A small crew worked on final flourishes to the building’s newly painted exterior while more than 20 employees welcomed a gradual stream of customers to the modern-meets-rustic retail space.
The shelves were well-stocked with a variety of “flower” strains — Green Crack, Bruce Banner, Agent Orange and White Rhino, to name a few — ranging between $40 and $50 per eighth-ounce. On its airy, free-form sales floor, the shop also displayed a wide array of edibles, hard candies, THC drops and smoking accessories.
The company plans to make the 3,000-square-foot retail space its flagship store with its offices next door, said General Manager Mel Fasang. The Manitou store will be open 8 a.m. to 7 p.m. daily, as required by the city.
The company had planned to open the store March 27 but were delayed by construction. Company spokesperson Caitlin Murphy said they are also awaiting a large sign that will be installed on the roof of the 4,800-square-foot building.
Fasang said he would like to have a grand opening event as soon as this weekend.
Emerald Fields bought the 23,000-square-foot lot and 4,800-square-foot building in January from Wild Ginger owners Jose Elmer and Khon Onexayvieng for $740,000.
Emerald Fields’ parent company, MCG LLC, purchased Reserve1, a company with a former MMJ presence in Manitou, late last year with plans to use the company’s Manitou license to corner the Pikes Peak regional market in the new space. Though its owners had planned to stick with the name, they decided in December to rebrand the business and detach from any negative stigma surrounding Reserve1. Emerald Fields also operates a recreational shop in Glendale.
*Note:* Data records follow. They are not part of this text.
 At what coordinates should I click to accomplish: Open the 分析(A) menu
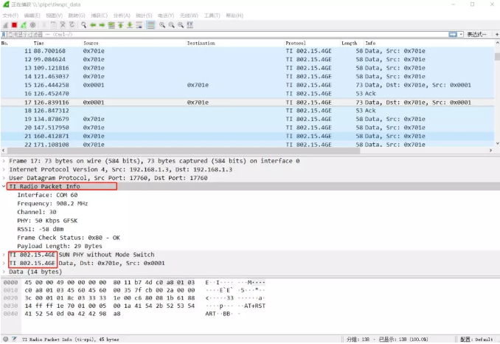click(x=123, y=15)
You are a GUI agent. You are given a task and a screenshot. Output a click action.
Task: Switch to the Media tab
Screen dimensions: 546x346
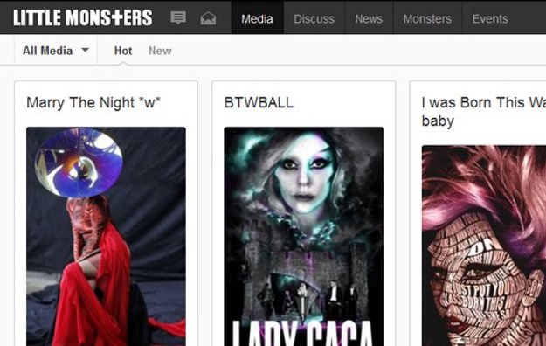(x=258, y=18)
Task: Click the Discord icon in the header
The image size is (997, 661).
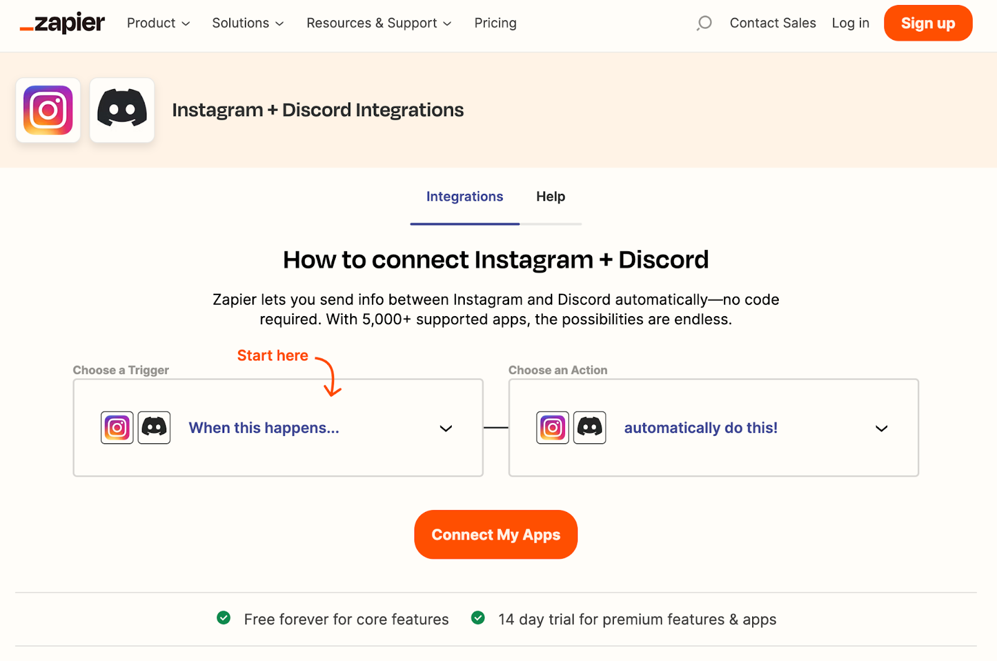Action: click(x=122, y=110)
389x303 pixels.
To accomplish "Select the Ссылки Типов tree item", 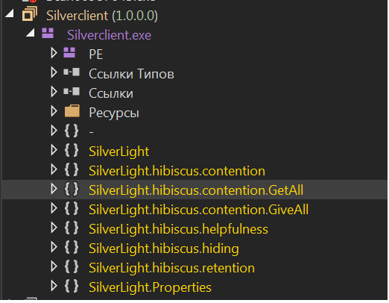I will (131, 74).
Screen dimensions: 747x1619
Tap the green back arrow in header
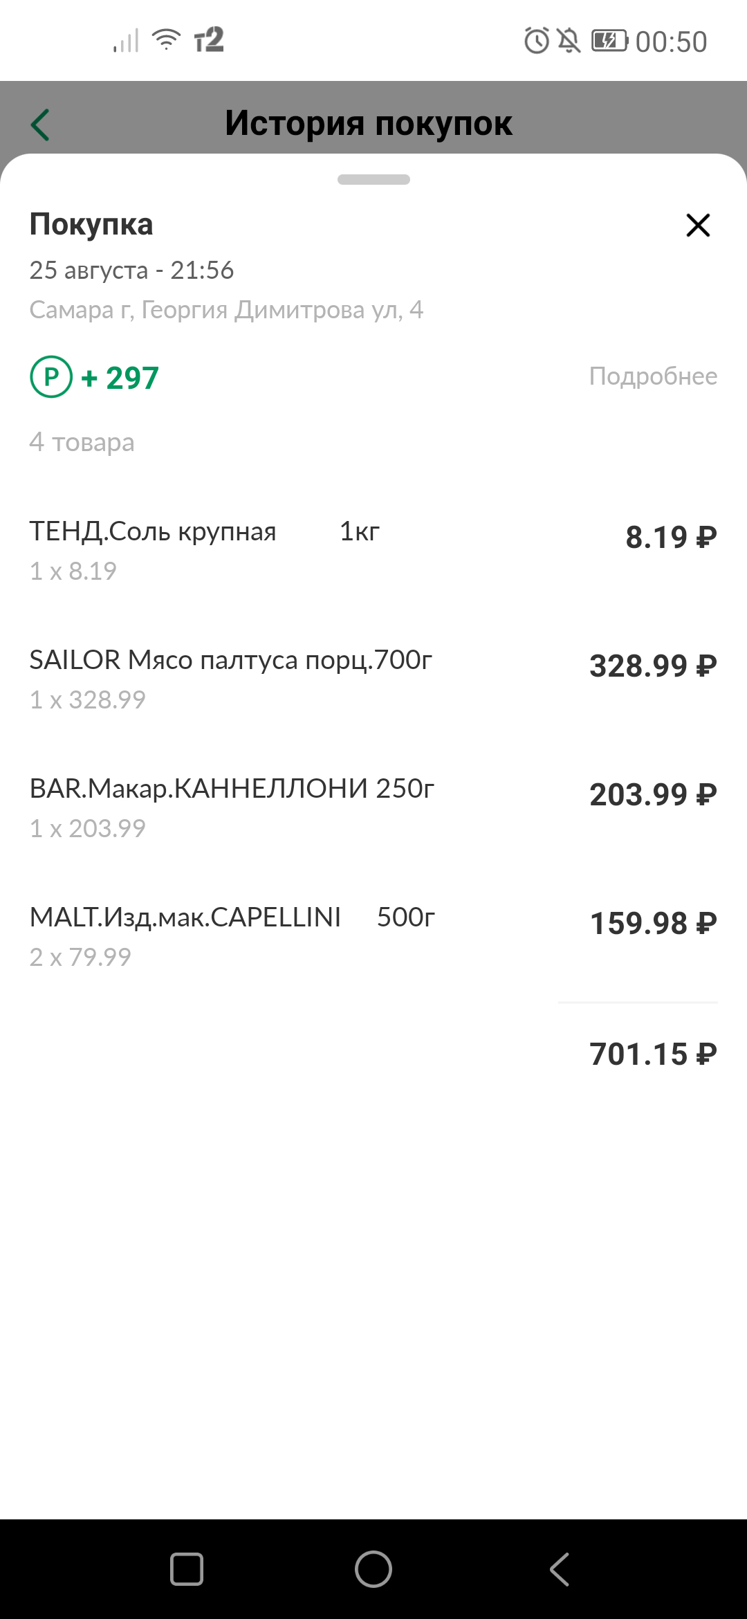(40, 125)
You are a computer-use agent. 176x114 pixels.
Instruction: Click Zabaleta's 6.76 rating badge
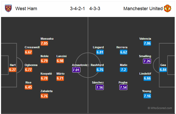point(44,96)
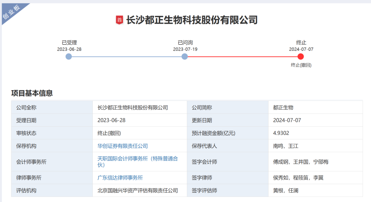Click the 终止(撤回) label under timeline

click(301, 65)
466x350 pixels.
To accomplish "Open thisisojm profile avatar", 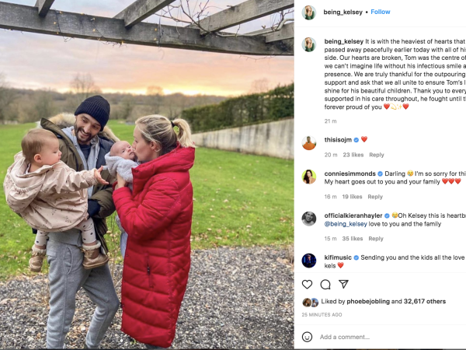I will pyautogui.click(x=309, y=142).
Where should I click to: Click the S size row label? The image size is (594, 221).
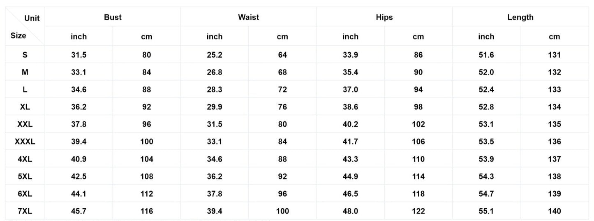25,55
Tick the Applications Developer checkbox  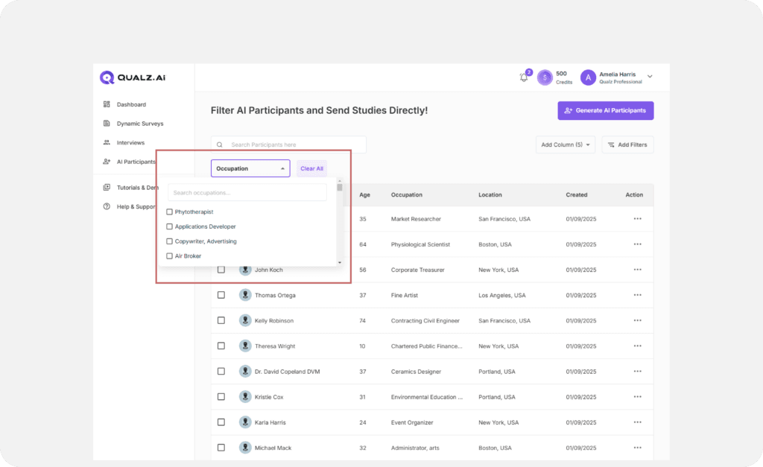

The company is El Paso County’s second retail recreational pot shop and is just down the road from Maggie’s Farm, which became the region’s first when it opened July 31.
Manitou, a town of around 5,000, opted to legalize recreational shops in January 2014. It’s been nearly a year since Emerald Fields (then Reserve1) got the OK from Manitou and the state to move ahead with plans to open across from a small medical store Emerald Fields operates in a rented space at 2 Manitou Ave.
Question 2G was on Manitou’s ballot last November, proposing to rescind City Council’s decision to allow recreational sales and ban the two selected retail shops. However, the vote was 65 percent in favor of keeping things the same.
More than 65 percent of Manitou residents voted in favor of Amendment 64 in November 2013, and Manitou Springs City Council opted to allow sales with a 6-1 vote.